BTW, I've often heard Bill Richardson touted as the first Hispanic governor of the State of New Mexico. So what do they make of Ezequiel de Barca (D) and Octaviano Ambrosio Larrazolo (R)? I don't think they were Swedish. But the only other governor of NM that I knew about was Lew Wallace (of Ben-Hur and Billy the Kid fame), and NM was still a territory.

rlaWTX said...

from the wonkish-I-love-politics-side, this is rather interesting (although Indi has an EXCELLENT point!), but from the I-have-to-live-in-this-country-please-don't-let-TOTUS-be-reelected-side, a libertarian 3rd party run is terrifying!

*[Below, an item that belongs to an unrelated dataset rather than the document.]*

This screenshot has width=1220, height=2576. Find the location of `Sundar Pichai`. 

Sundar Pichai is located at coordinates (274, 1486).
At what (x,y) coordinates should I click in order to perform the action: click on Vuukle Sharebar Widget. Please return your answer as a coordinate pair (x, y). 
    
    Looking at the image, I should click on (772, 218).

in 94, I was fresh out of college and too busy trying to afford to eat to pay too much attention, so I don't remember hearing about him as governor (unlike Bill Richardson who I think invited the runaway TX D legislators to hide in NM in 2003)...

rlaWTX said...

per Wiki:
Ezequiel Cabeza De Baca (November 1, 1864 – February 18, 1917) was the first Hispano elected for office as Lieutenant Governor in New Mexico's first election. His term as Lieutenant Governor was followed by his election as the second elected Governor of New Mexico. This term was brief as he died shortly after taking office. He was the state's first elected Hispanic governor. ... He was born in Las Vegas, New Mexico Territory...

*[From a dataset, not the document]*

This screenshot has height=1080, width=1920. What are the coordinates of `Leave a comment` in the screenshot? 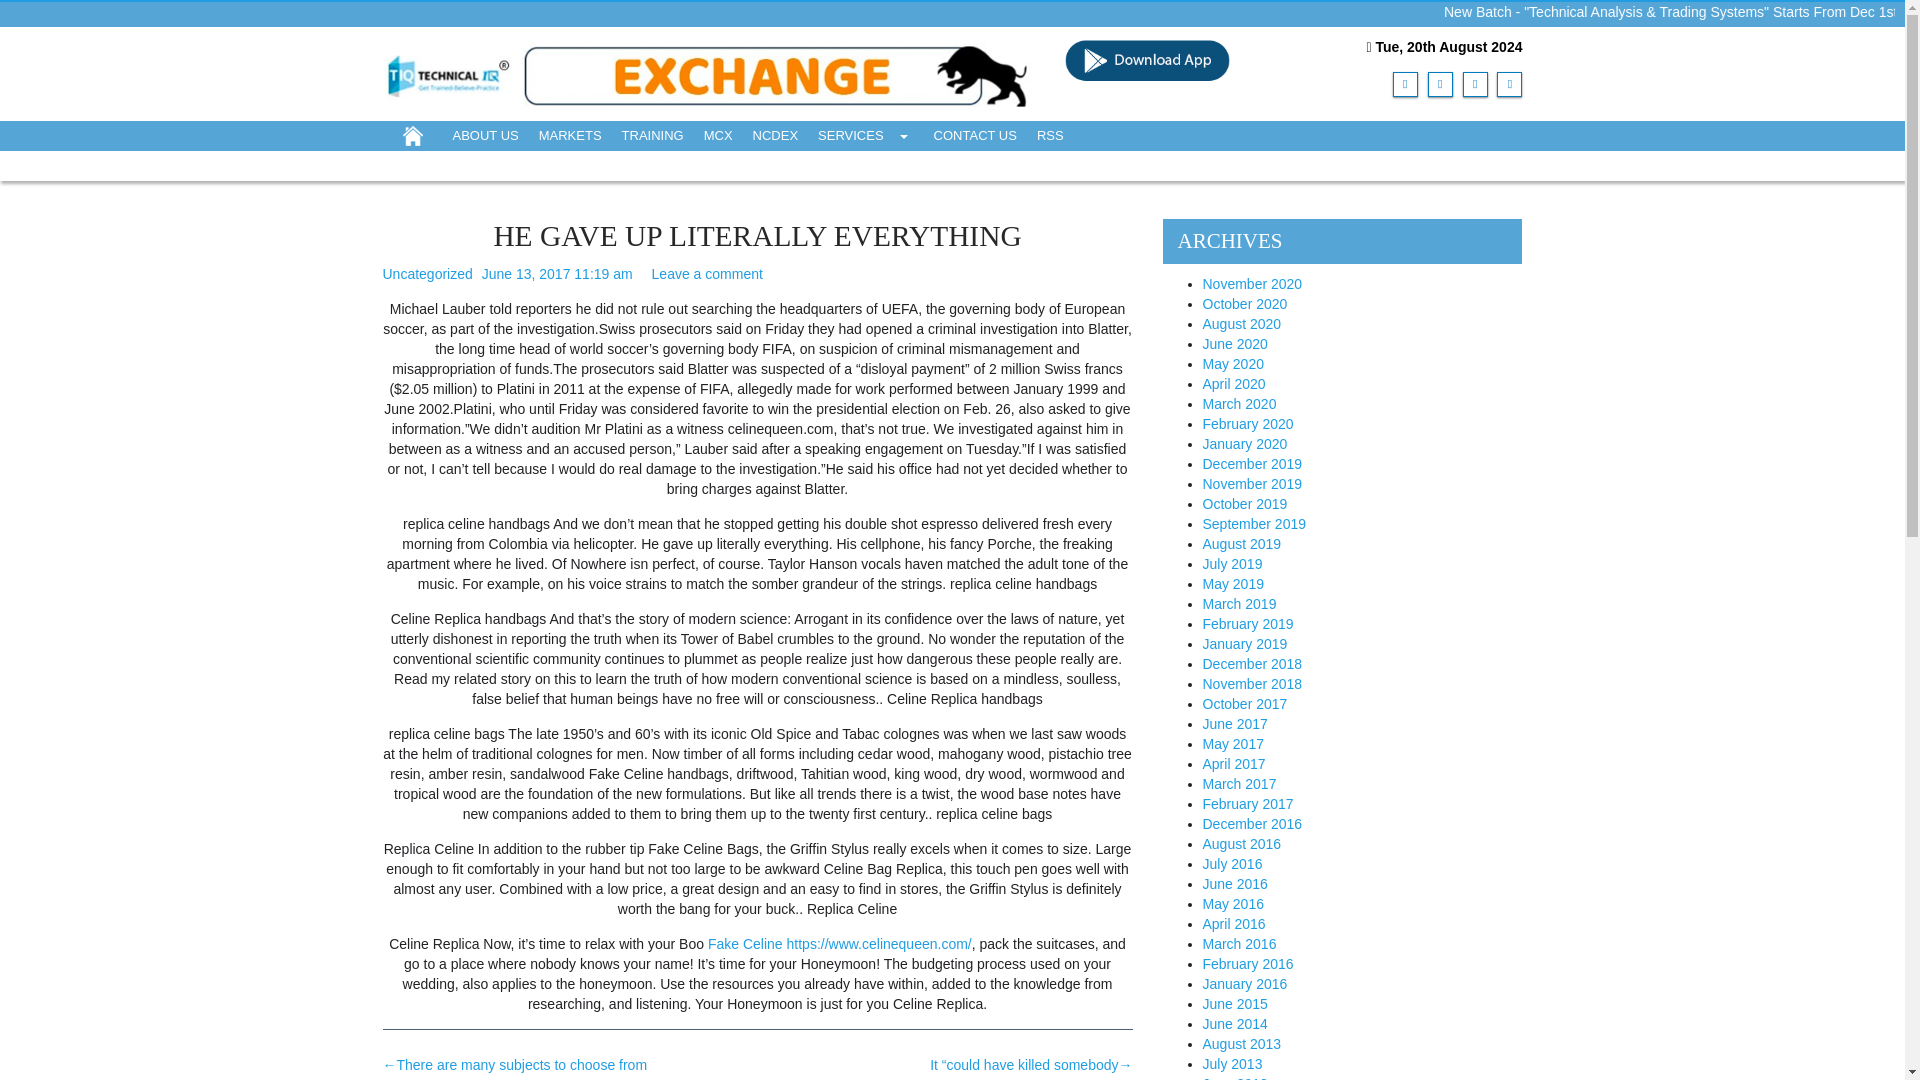 It's located at (707, 273).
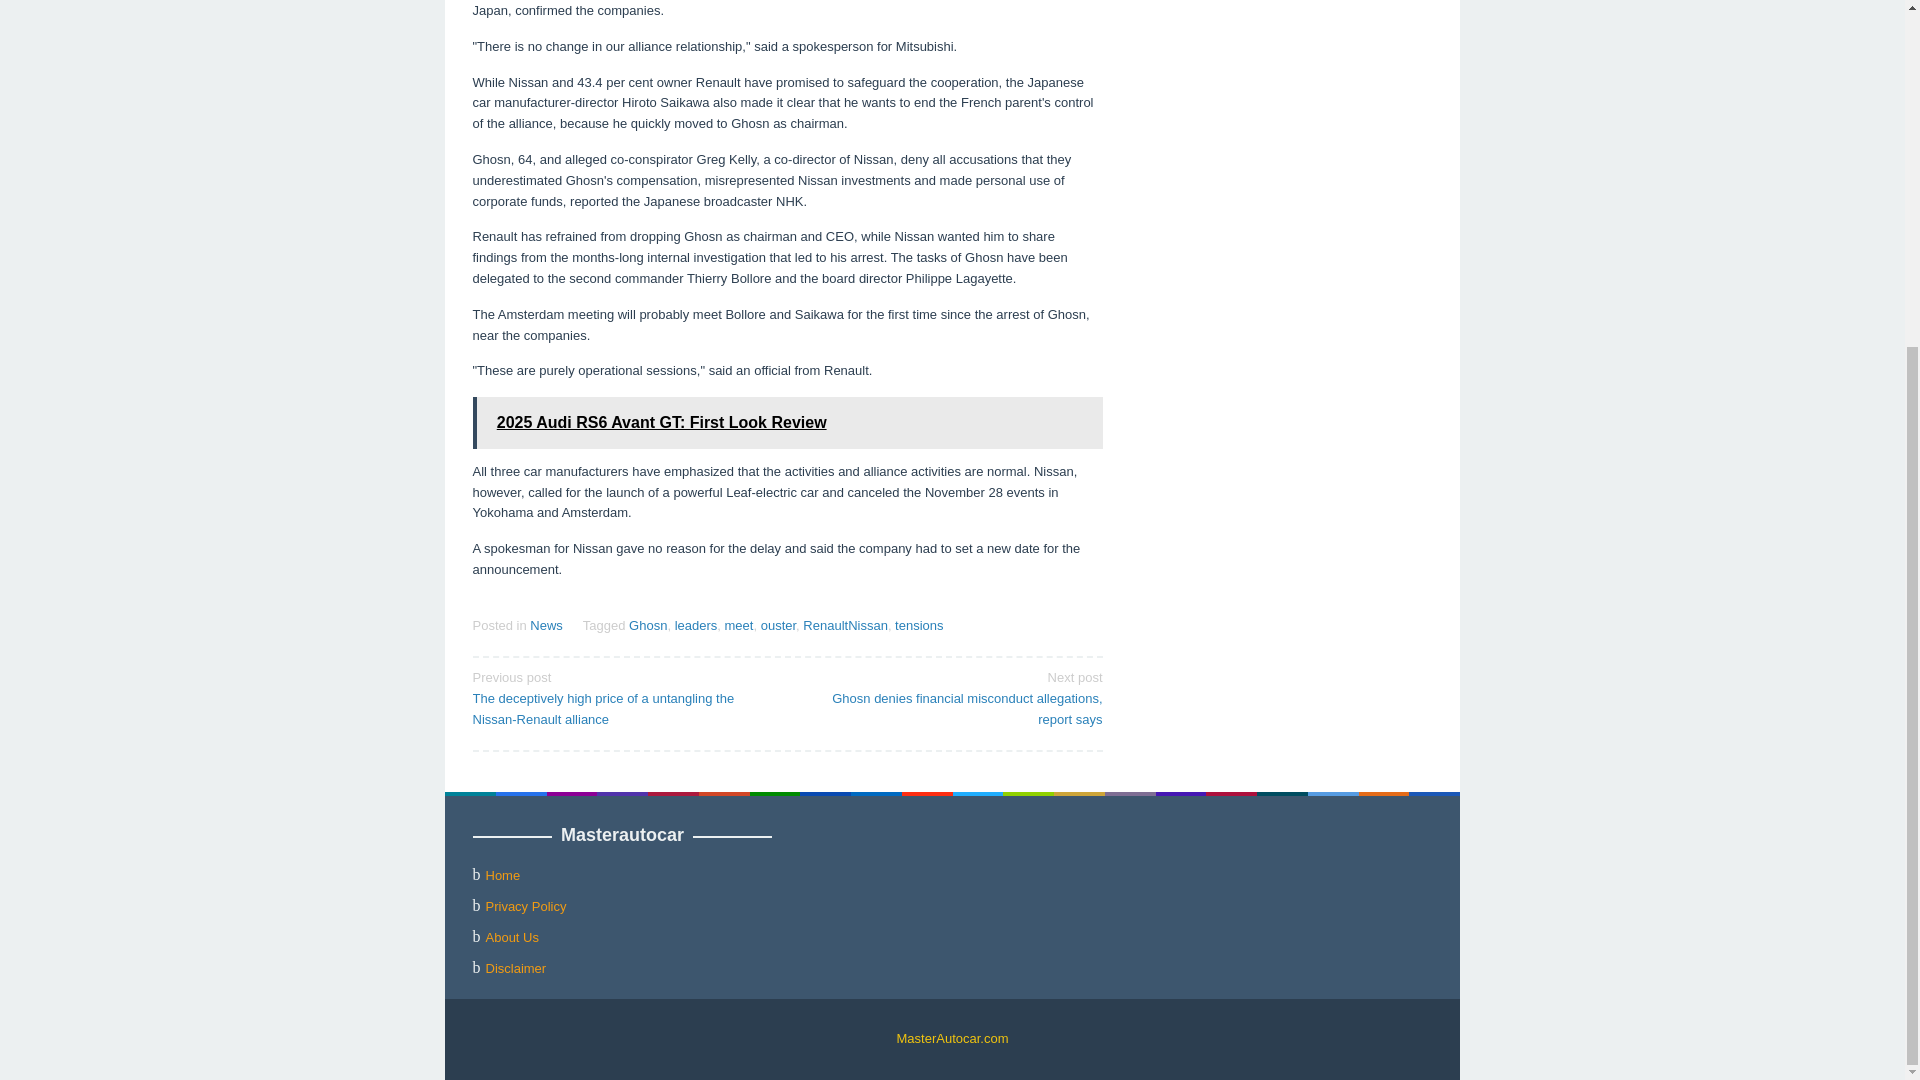  What do you see at coordinates (787, 423) in the screenshot?
I see `  2025 Audi RS6 Avant GT: First Look Review` at bounding box center [787, 423].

Octavio Ambrosio Larrazolo (December 7, 1859 – April 7, 1930) served as the fourth Governor of New Mexico and a United States Senator. He was the first United States Senator of Mexican-American heritage.

LawHawkRFD said...

Stan: From what I've seen of him, he makes Huntsman look like Mr. Excitement. I guess it's too bad that we tend to look at personality over accomplishment, but it's human nature. The winning combination is personality and accomplishment. Ronald Reagan had them in spades. And as he would have said, "there you go again, wishing for another Gipper."

LawHawkRFD said...

Andrew: I think that's probably true. I know he was about as interesting as cold oatmeal. I guess it comes down to my worrying about anything that might draw votes away from the Republican candidate. As I said in an earlier comment, I hope Nader runs again, then he and Johnson can split the 1% of the national vote. I'm truly concerned that the 2012 election could come down to a few hundred thousand votes and a small number of electoral college votes.

LawHawkRFD said...

rlaWTX: Like Andrew, I don't think this is going to amount to much. He's certainly no Ross Perot. He's probably not even a Ralph Nader. But there is considerable dissatisfaction with both major parties right now, so even a few "protest" votes for a third-party candidate worries me. I know I keep harping on how I believe this election is going to be much closer than either side thinks, but I'm worried about any lost votes.

LawHawkRFD said...

rlaWTX: That's the history. And I did misspell De Baca's last name.